Giambologna (né Jean Boulogne) is one of those major sculptors you may never have heard of before. There is a new exhibit on him, Giambologna: gli dei, gli eroi (Giambologna: Gods and Heroes), at the Museo Nazionale del Bargello in Florence. Apparently, he is largely overlooked in Italy, too: this is the first exhibition there devoted to his work. I learned about it thanks to an article by Roderick Conway Morris (Showcase for a too-little-known sculptor, May 19) for the International Herald Tribune:
Joshua Reynolds thought Giambologna a greater sculptor than Michelangelo, an opinion one suspects shared - although it would have been, and perhaps still is, virtual sacrilege to say so - by some of the Italian artist's contemporaries, including the Medici Grand Dukes who were his principal patrons. Why, then, is Giambologna - the essential bridge between the eras of Michelangelo and Bernini, the High Renaissance and the Baroque, and the man who advanced Western sculpture in so many ways - the least familiar of the three great titans of Italian sculpture? [...]The article provides a very thorough overview of Giambologna's career. His most famous piece, instantly recognizable to just about anyone, is the Medici Mercury. Much of the work in the exhibit is owned by the Bargello, but not always on display, and there are a number of pieces on loan from other institutions. The show is open through June 15.

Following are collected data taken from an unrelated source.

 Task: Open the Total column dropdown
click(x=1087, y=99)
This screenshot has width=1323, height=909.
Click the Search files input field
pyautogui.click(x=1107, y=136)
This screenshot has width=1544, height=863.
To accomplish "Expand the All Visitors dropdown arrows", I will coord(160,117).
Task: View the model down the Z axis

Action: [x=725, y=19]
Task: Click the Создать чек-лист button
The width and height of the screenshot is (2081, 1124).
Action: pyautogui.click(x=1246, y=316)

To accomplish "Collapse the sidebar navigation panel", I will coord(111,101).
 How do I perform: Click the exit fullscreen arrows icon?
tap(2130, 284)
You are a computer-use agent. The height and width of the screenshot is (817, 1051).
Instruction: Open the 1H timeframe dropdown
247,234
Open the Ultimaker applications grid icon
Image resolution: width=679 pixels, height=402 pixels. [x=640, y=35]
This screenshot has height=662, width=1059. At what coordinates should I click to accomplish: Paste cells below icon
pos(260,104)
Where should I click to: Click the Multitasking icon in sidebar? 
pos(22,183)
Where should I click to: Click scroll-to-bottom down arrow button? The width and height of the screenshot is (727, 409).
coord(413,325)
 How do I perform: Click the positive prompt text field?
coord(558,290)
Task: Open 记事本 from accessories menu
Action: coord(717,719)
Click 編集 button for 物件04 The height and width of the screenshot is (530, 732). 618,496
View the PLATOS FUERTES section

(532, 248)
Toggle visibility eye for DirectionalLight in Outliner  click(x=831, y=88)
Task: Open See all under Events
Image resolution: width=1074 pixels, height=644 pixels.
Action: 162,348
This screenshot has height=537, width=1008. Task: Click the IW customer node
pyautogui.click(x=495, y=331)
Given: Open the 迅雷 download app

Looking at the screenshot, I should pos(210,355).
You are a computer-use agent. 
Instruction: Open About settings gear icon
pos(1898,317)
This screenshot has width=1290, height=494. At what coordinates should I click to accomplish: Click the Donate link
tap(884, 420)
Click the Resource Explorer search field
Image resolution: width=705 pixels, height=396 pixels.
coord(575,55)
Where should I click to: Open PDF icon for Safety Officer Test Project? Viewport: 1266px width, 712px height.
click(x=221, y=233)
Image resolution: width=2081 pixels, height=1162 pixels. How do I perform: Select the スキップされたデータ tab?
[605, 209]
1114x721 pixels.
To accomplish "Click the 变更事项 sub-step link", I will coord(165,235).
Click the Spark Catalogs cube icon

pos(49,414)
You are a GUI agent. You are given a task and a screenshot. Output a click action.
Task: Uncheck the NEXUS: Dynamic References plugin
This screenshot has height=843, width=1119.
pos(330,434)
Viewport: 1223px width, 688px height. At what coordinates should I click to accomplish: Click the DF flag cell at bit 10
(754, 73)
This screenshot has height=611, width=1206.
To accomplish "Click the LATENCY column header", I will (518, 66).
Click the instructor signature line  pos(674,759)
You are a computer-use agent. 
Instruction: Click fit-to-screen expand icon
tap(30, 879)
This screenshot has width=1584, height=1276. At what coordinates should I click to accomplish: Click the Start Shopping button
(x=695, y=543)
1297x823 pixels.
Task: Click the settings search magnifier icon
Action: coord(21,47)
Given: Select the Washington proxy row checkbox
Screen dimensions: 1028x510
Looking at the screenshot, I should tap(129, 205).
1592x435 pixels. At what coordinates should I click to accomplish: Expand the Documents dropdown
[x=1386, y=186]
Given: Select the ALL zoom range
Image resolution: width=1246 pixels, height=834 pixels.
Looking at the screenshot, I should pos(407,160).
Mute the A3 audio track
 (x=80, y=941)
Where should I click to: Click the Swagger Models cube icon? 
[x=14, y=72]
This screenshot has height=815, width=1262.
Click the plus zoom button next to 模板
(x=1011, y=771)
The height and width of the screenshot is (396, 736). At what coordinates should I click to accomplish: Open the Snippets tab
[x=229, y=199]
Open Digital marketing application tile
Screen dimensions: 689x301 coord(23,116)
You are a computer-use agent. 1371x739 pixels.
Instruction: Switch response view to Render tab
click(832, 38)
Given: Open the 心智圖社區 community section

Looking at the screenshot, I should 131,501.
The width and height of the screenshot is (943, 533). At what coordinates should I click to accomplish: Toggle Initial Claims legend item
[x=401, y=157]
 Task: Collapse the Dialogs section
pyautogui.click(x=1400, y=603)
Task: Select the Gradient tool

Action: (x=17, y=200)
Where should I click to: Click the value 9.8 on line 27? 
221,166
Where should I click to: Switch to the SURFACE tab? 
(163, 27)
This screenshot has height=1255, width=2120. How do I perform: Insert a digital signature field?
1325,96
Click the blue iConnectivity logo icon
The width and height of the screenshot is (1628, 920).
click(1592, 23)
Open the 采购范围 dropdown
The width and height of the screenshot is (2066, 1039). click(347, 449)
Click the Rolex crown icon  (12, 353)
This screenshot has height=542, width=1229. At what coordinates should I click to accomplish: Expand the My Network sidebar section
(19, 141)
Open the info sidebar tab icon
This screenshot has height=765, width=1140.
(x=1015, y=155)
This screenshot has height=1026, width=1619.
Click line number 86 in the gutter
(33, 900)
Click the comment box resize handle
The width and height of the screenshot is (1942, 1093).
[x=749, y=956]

Though he had little or no previous experience sculpting in marble, Giambologna was a supreme artist in bronze, a medium never employed by Michelangelo. However, he soon set about tackling marble and became a master in this medium as well. It was in marble that he created his most vertiginous, spiraling composition, the "Rape of the Sabine," for the Loggia dei Lanzi of the Uffizi: a Herculean young man standing astride the crouching figure of his vanquished older rival, lifting a deliciously curvaceous young woman high in the air, like a prima ballerina projected aloft by her male partner at the climax of some thrilling dance drama. With no primary viewing point but designed to be seen from every side and angle, this was a landmark in sculpture, ancient and modern.
The display of such riotous nudity in a public place - the city's main square, no less - was, of course, sanctioned by its putative Classical theme. Yet for Giambologna the particular mythical event was unimportant, his essential aim being to produce a tour de force combination of three figures intertwined in violent action in wildly different poses, swirling upward in Michelangelo's ideal "flamelike" formation. Even the title of the piece was only settled upon some time after its completion. Thus Medicean Florence offered the sculptor the freedom to create art for art's sake and pursue dreams some of which Michelangelo had shared but never realized, such as unified multifigure compositions, and others that derived from Giambologna's own determination to expand the boundaries of three-dimensional art.